Realizador: Philippe Lioret
Argumento: Philippe Lioret, Emmanuel Courcol, Olivier
Adam
Fotografia: Laurent Dailland
Montagem: Andrea Sedlácková
Musica: Nicola Piovani, Wojciech Kilar, Armand Amar
Interpretação: Vincent
Lindon, Firat Ayverdi, Audrey Dana, Derya Ayverdi, Thierry Godard, Selim Akgul,
Firat Celik, Murat Subasi, Olivier Rabourdin
Origem: França
Ano: 2009
Duração: 110’
SINOPSE
Bilal tem 17 anos e
vem do Iraque. Deixou a sua terra, pouco depois de a namorada ter emigrado para
Inglaterra, para a voltar a ver.

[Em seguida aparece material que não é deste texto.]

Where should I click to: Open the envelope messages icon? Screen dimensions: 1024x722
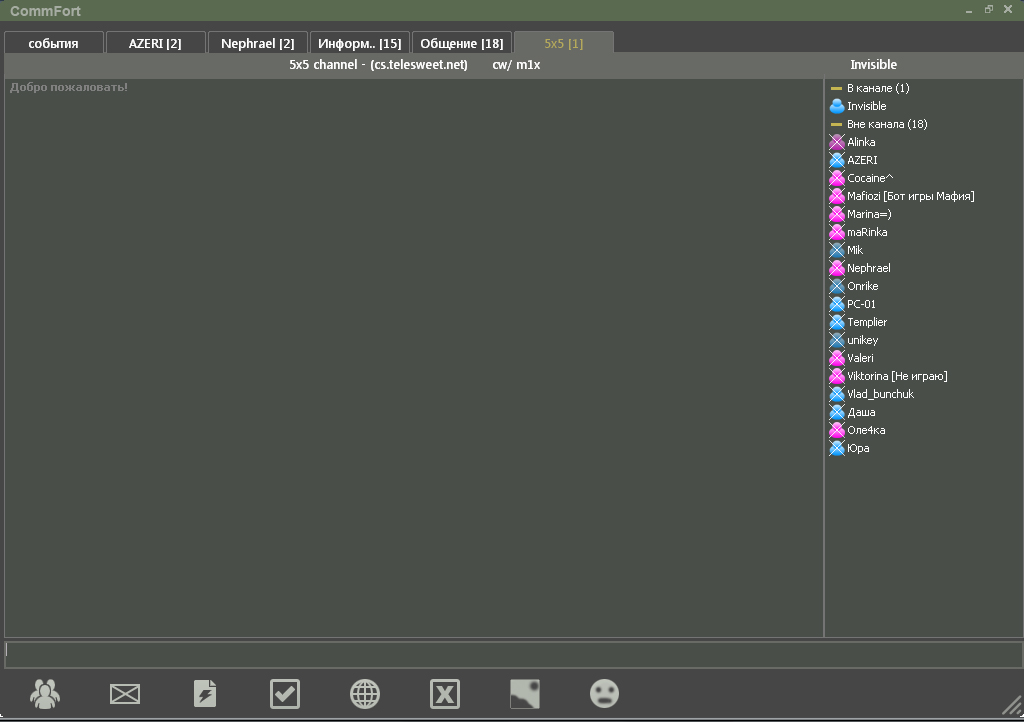pyautogui.click(x=125, y=693)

Mas ao chegar a França, no porto de Calais,
depara-se com muitos emigrantes ilegais que também tentam chegar a Londres. É
então que Bilal decide aprender a nadar para atravessar o canal da Mancha. Na
piscina municipal, o rapaz conhece Simon, um instrutor de natação e o seu
cúmplice nesta perigosa viagem.
TRAILER
ENTREVISTA A PHILIPPE
LIORET
Como surgiu o filme Welcome?
Simplesmente surgiu de
um forte desejo de fazer um filme sobre este tema. Sobre homens que ao
sentirem-se atormentados no seu próprio país, querem a qualquer custo chegar ao
Eldorado, que aos seus olhos é a Inglaterra. No entanto, depois de uma viagem
imprevisível eles ficam presos em Calais – frustrados, adoentados e humilhados
– a poucos quilómetros da costa inglesa que eles até conseguem avistar do local
onde se encontram.
Uma noite estava a
falar sobre isto com o Olivier Adam e apercebi-me de que este sítio era um pouco
como a fronteira mexicana e eu só precisava de aprofundar mais este tema para
arranjar um maravilhoso filme dramático. Falei sobre isso ao Emmanuel Courcol e
começámos logo a pensar numa história que poderia acontecer neste contexto.

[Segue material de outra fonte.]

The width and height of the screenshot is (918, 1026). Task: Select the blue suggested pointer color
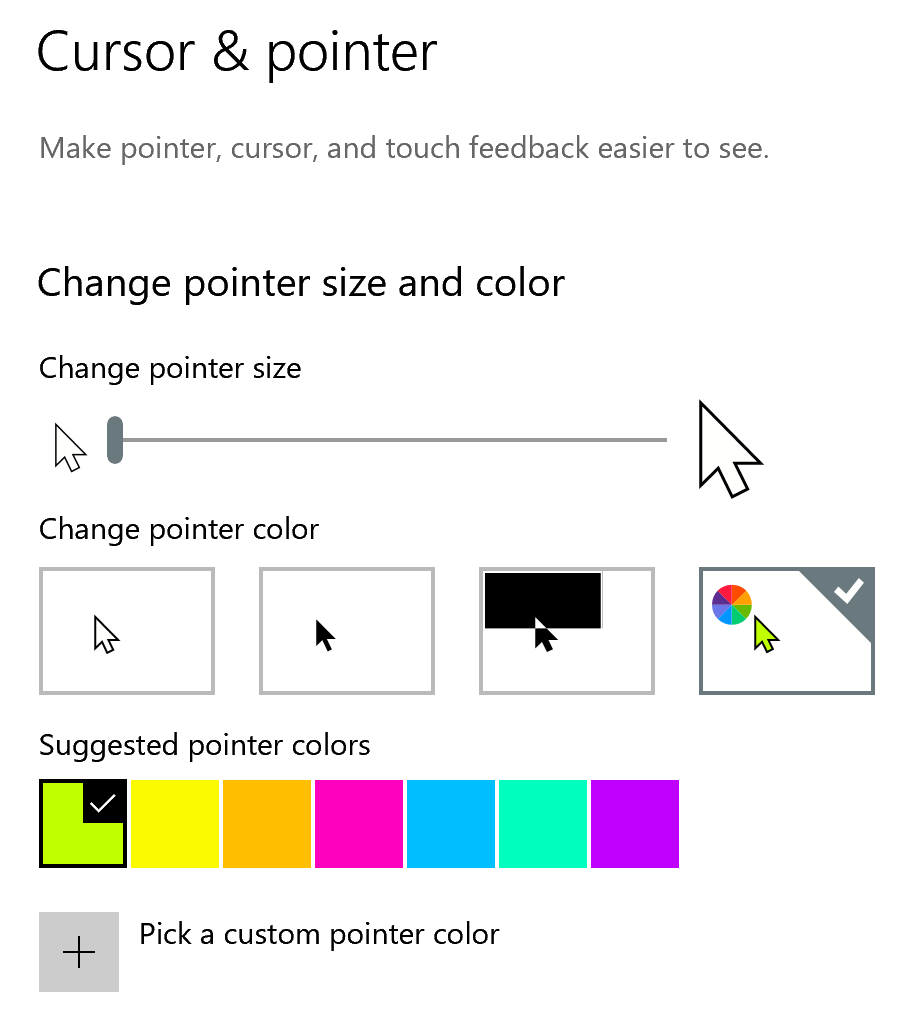click(x=451, y=824)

E como correu a preparação?
Eu e o Emmanuel
contactámos ONGs que fazem tudo o que podem para ajudar estas pessoas, e depois
dirigimo-nos a Calais. Durante muitos dias num ambiente de neve e muito frio,
nós seguimos voluntários destas organizações e partilhámos com eles a vida
infernal destes refugiados: a “selva” onde eles encontram abrigo, no mercado
negro a extorsão dos contrabandistas, as intermináveis perseguições policiais –
um autêntico pelotão policial foi formado só para eles – os centros de
refugiados, a vigilância constante dos camiões, onde os emigrantes se enfiam
muito encolhidos para conseguirem entrar nos ferries e onde arriscam as suas
vidas tentando escapar aos detectores de dióxido de carbono, aos scanners,
entre outras instrumentos…
O que mais nos
surpreendeu foi a idade dos refugiados, o mais velho nem tinha 25 anos. Existem
miúdos à volta dos 15 que se aventuram sozinhos nesta louca viagem. Quando
falámos com Sylvie Copyans da Organização Salam ficámos a saber que muitos
deles, em último recurso, chegam a tentar atravessar o Canal a nado. Depois de
muitos dias, regressámos a Paris com as nossas mentes cheias do que tínhamos
visto e experienciado, que nem trocámos palavras durante a viagem até lá.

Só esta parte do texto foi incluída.